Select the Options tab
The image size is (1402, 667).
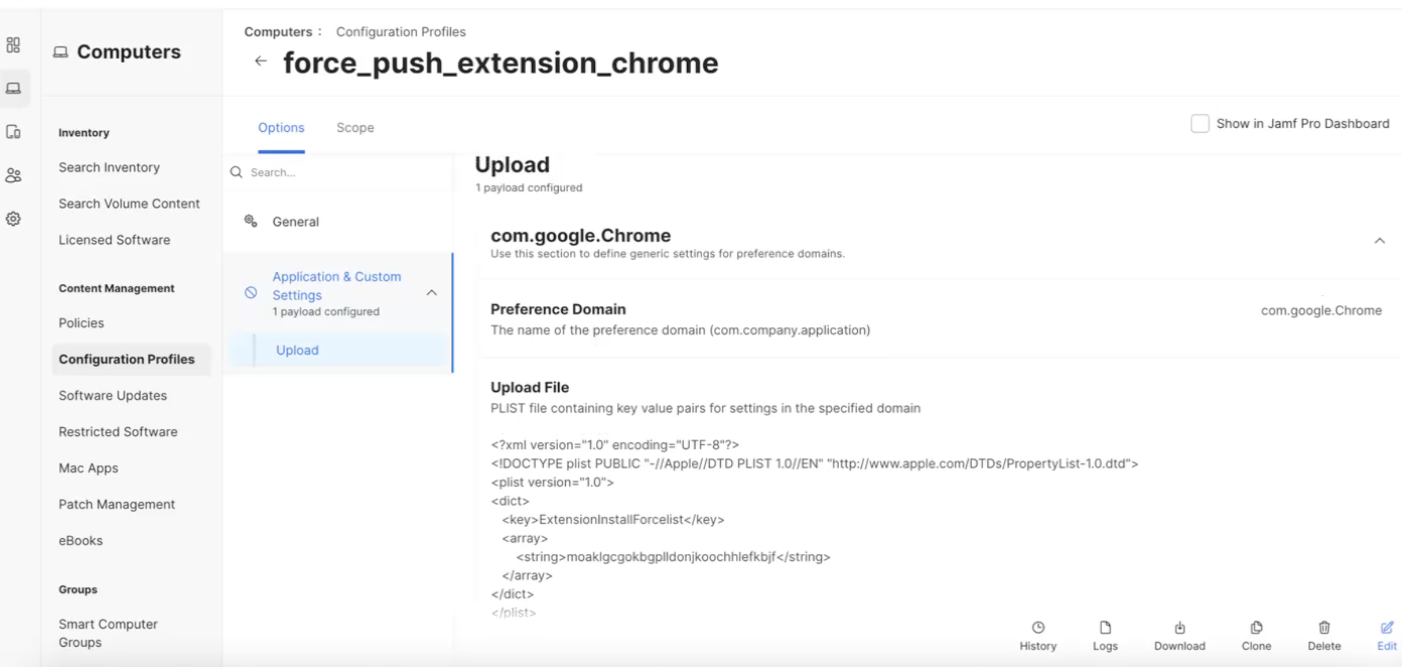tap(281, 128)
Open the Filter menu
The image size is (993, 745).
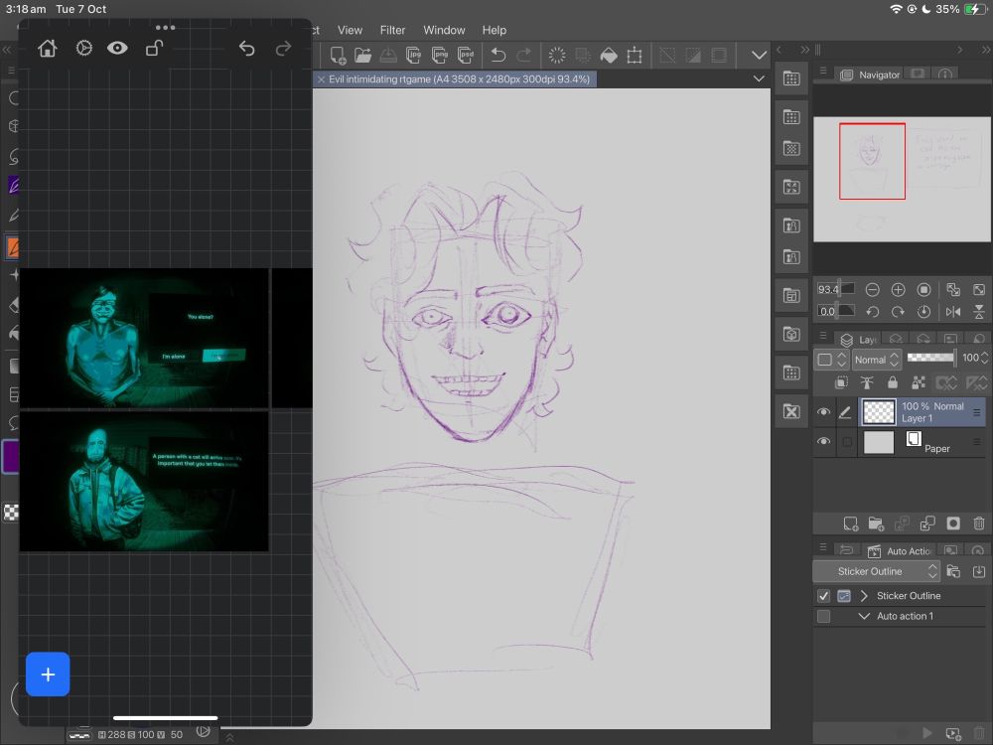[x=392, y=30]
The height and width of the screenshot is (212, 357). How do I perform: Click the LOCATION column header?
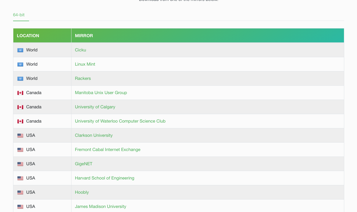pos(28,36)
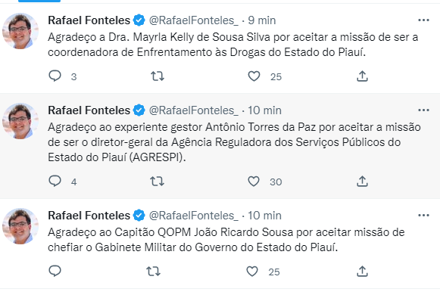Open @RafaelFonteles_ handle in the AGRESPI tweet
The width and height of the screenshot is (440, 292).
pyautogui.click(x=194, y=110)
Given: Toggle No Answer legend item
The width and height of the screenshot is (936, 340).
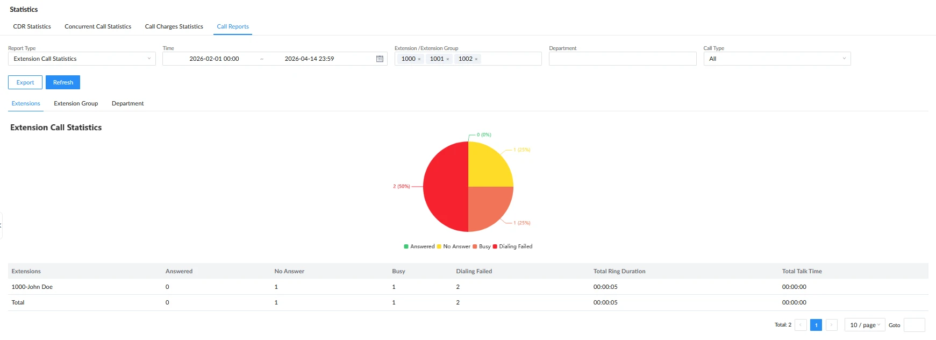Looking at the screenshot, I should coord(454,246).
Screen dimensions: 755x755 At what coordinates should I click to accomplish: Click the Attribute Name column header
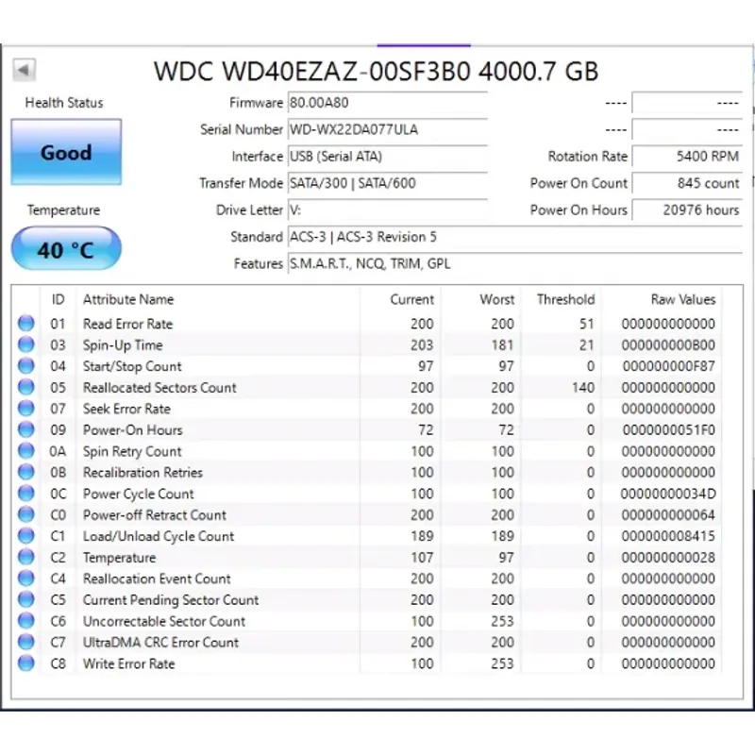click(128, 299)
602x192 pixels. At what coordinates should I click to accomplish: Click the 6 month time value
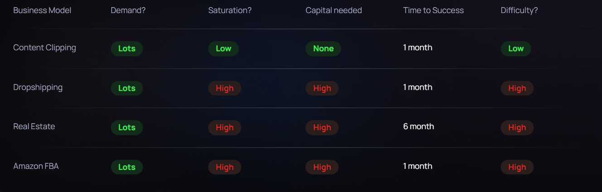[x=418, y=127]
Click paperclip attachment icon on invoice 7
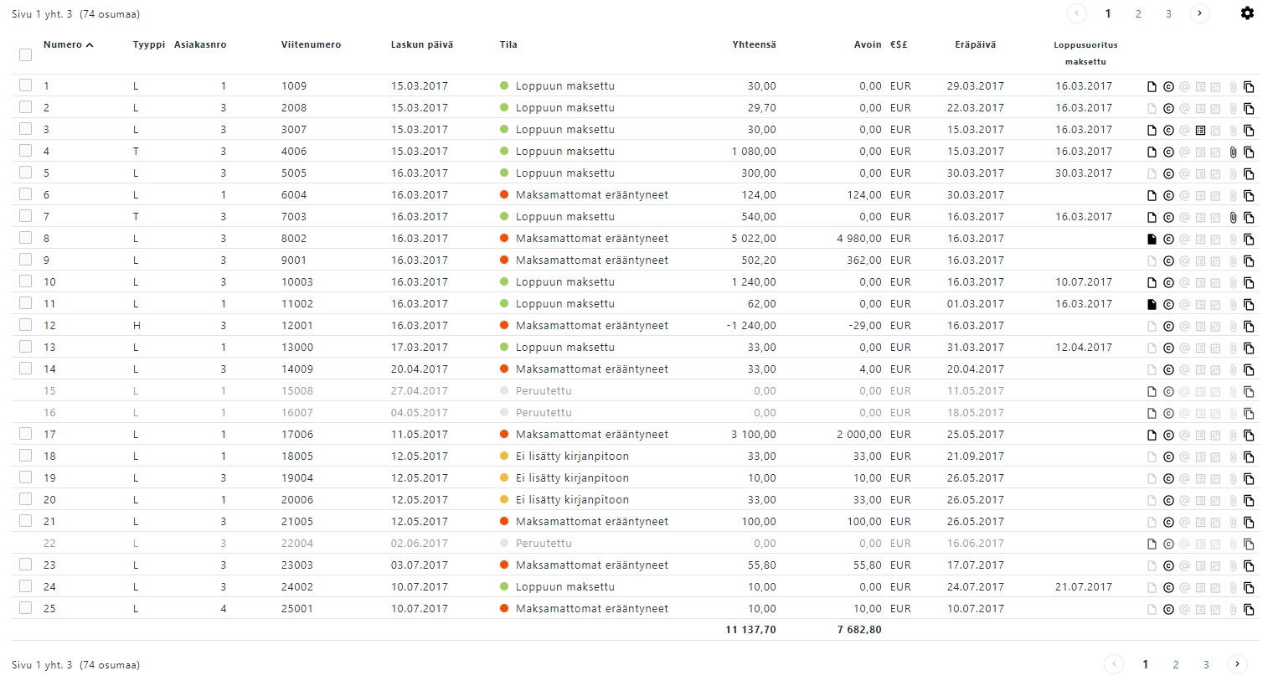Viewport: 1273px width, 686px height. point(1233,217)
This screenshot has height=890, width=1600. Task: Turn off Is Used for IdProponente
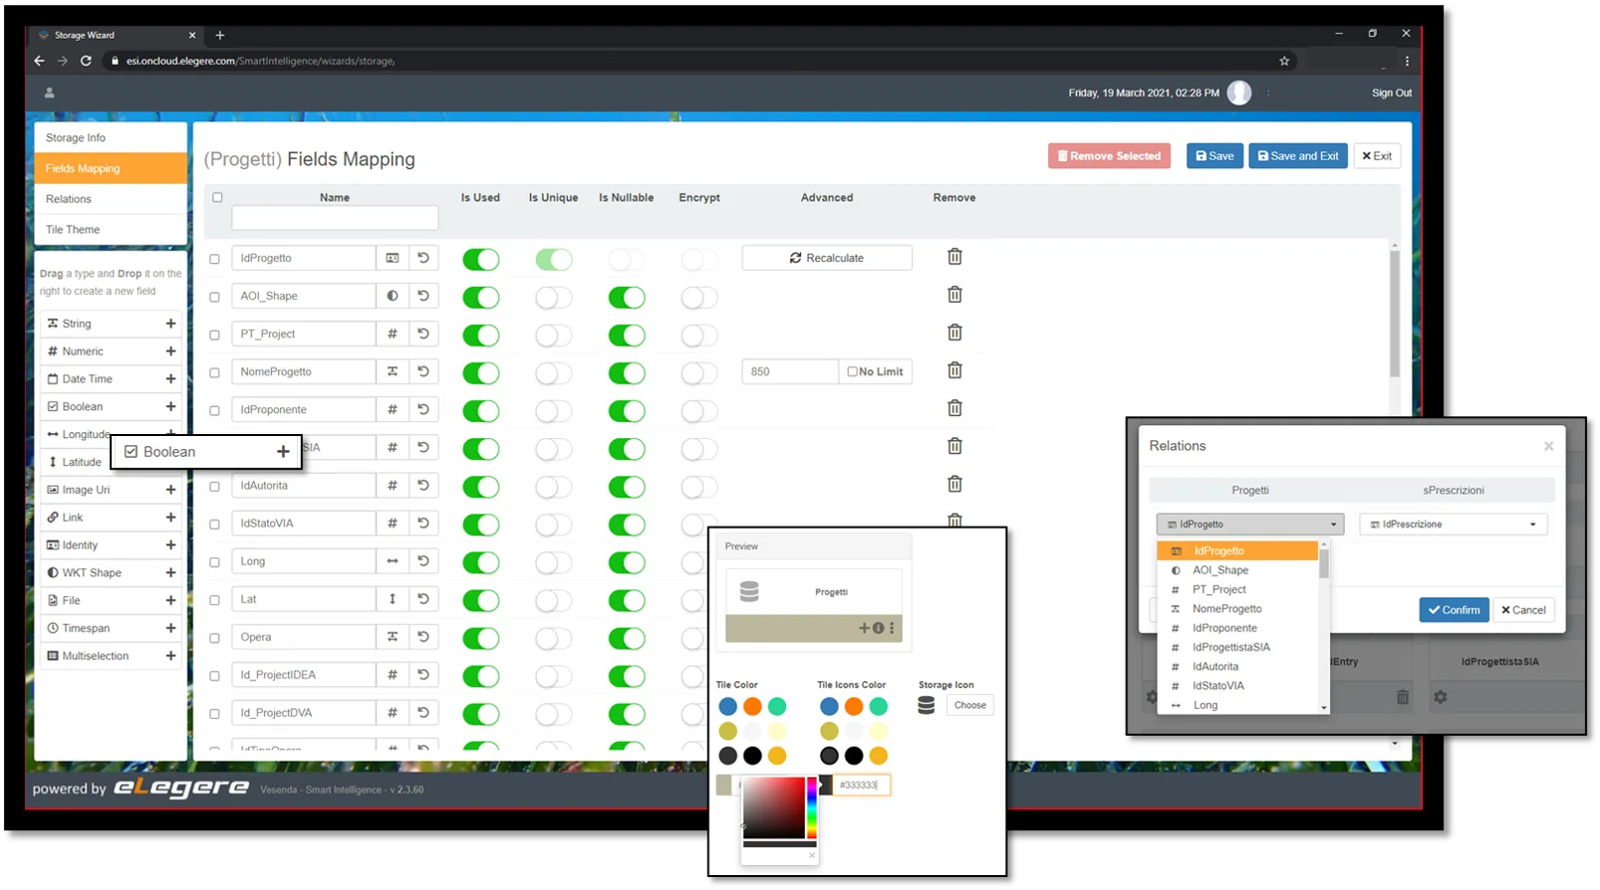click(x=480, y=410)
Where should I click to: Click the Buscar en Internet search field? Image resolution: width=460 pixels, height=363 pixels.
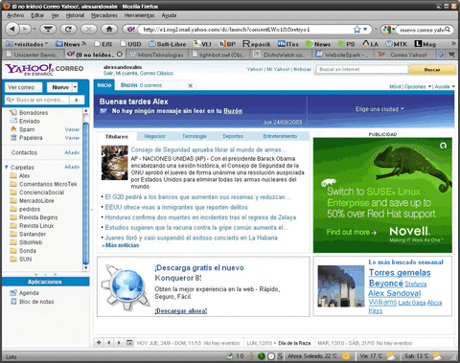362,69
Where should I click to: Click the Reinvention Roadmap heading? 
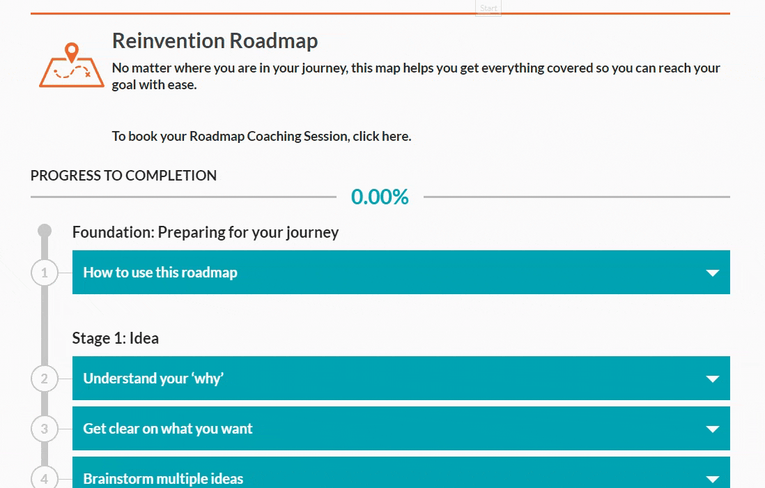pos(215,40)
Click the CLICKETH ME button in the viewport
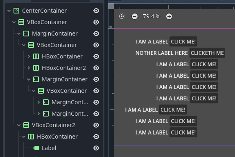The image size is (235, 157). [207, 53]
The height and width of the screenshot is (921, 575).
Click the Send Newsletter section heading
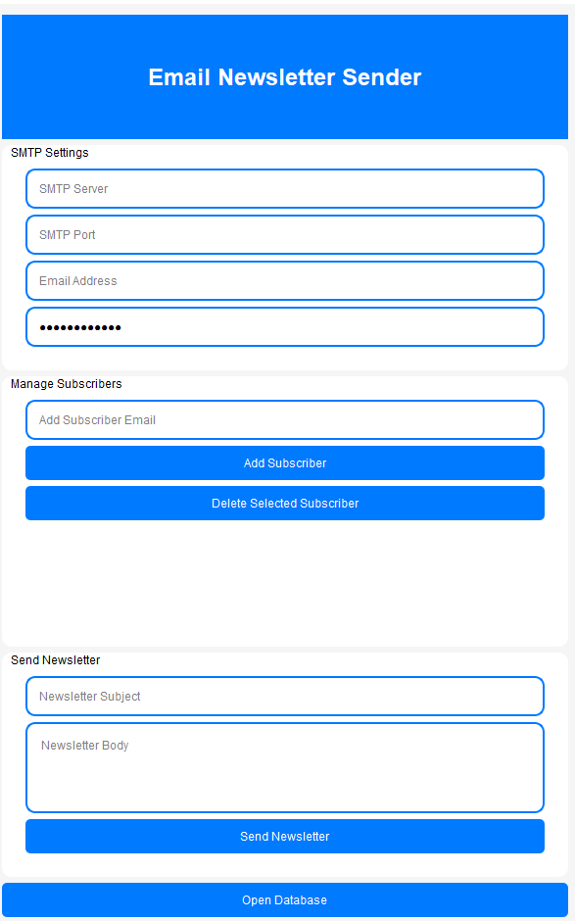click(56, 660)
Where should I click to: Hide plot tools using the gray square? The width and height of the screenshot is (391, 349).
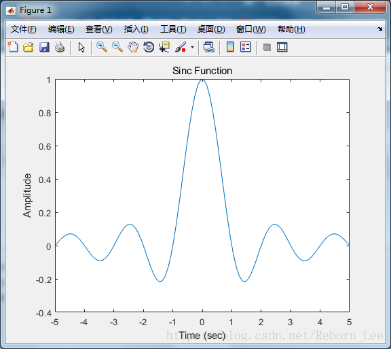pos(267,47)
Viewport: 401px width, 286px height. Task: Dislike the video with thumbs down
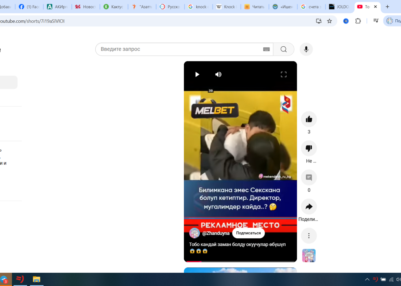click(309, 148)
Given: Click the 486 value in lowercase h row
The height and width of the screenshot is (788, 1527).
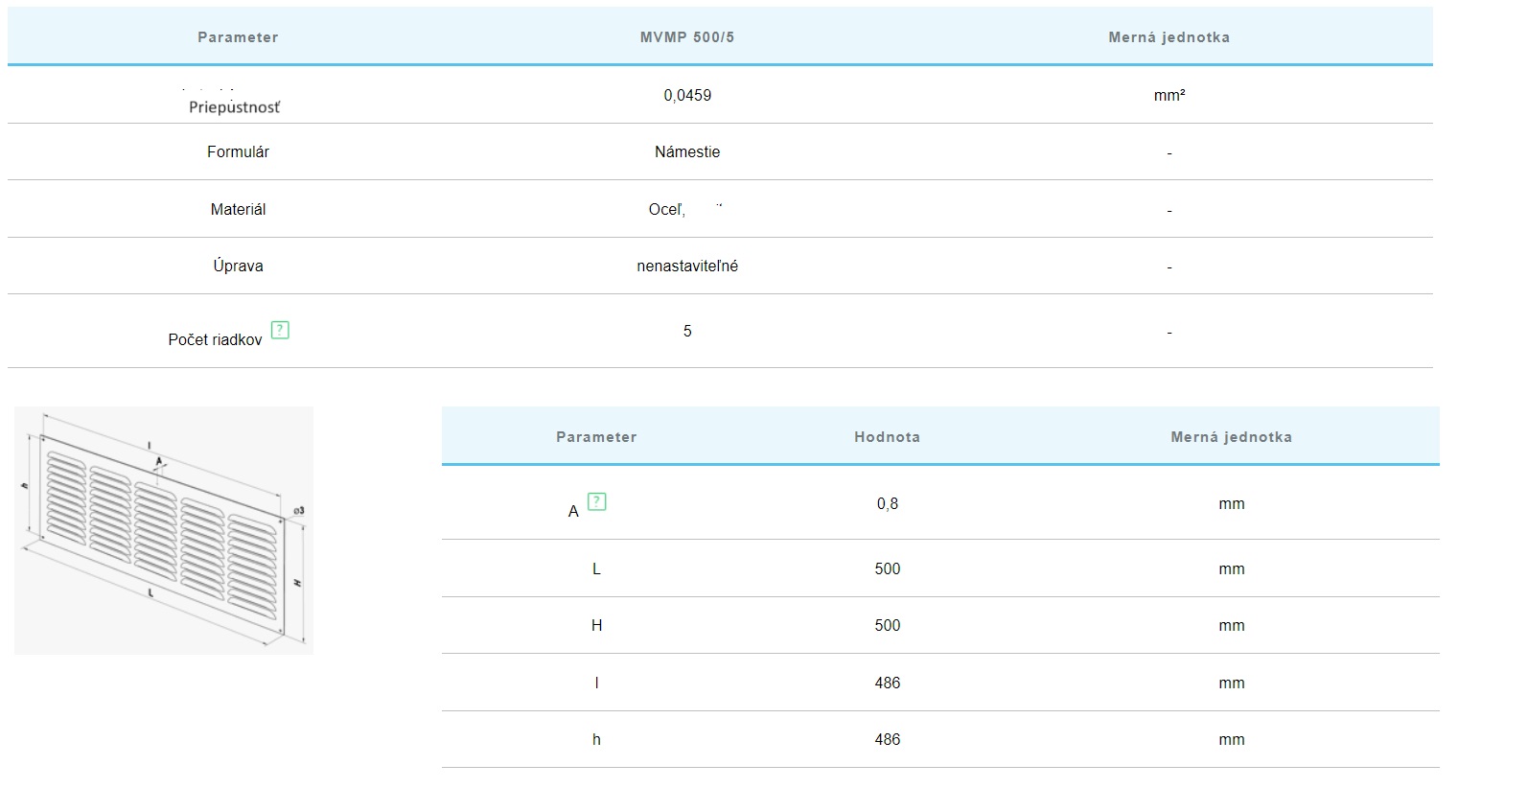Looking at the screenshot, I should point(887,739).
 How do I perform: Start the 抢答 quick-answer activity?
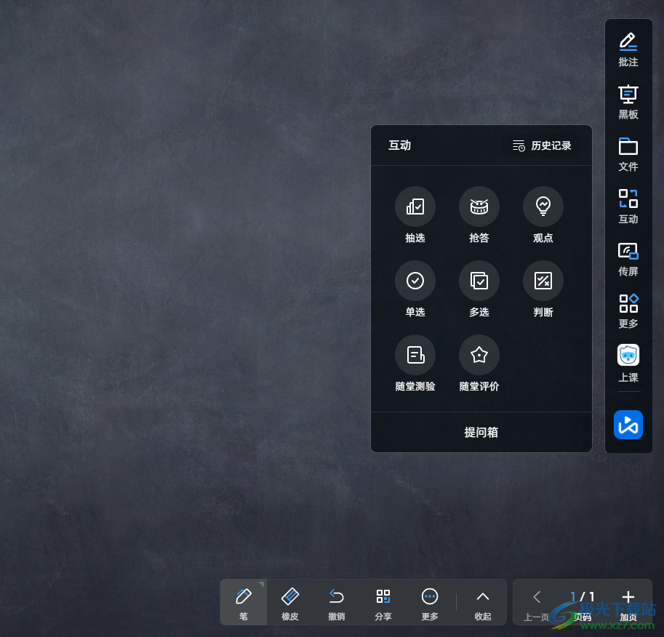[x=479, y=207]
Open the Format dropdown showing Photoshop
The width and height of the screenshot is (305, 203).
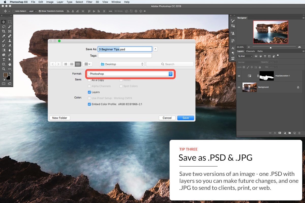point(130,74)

----

▶ TO DO
Transcribe the records above exactly, skipping pictures.

▶ REPLY
Select the Options tab
The image size is (1402, 667).
tap(281, 128)
Open the Filter menu
The image size is (993, 745).
[x=392, y=30]
The height and width of the screenshot is (212, 357). How do I perform: Click the LOCATION column header?
pos(28,36)
Open @RafaelFonteles_ handle in the AGRESPI tweet
The width and height of the screenshot is (440, 292).
pyautogui.click(x=194, y=110)
Given: Toggle No Answer legend item
The width and height of the screenshot is (936, 340).
Looking at the screenshot, I should coord(454,246).
Screen dimensions: 755x755 At what coordinates should I click to accomplish: Click the Attribute Name column header
click(128, 299)
602x192 pixels. At what coordinates should I click to accomplish: Click the 6 month time value
[x=418, y=127]
Click paperclip attachment icon on invoice 7
Viewport: 1273px width, 686px height. point(1233,217)
This screenshot has height=890, width=1600. Task: Turn off Is Used for IdProponente
click(x=480, y=410)
Where should I click to: Click the Buscar en Internet search field? Image resolution: width=460 pixels, height=363 pixels.
362,69
Where should I click to: Click the Reinvention Roadmap heading? 
pos(215,40)
Click the CLICKETH ME button in the viewport
The image size is (235, 157). [207, 53]
The height and width of the screenshot is (921, 575).
Click the Send Newsletter section heading
click(56, 660)
Where should I click to: Hide plot tools using the gray square? The width and height of the screenshot is (391, 349).
pos(267,47)
Viewport: 401px width, 286px height. Task: Dislike the video with thumbs down
click(309, 148)
Given: Click the 486 value in lowercase h row
The height and width of the screenshot is (788, 1527).
Looking at the screenshot, I should point(887,739).
 How do I perform: Start the 抢答 quick-answer activity?
[x=479, y=207]
Open the Format dropdown showing Photoshop
The width and height of the screenshot is (305, 203).
point(130,74)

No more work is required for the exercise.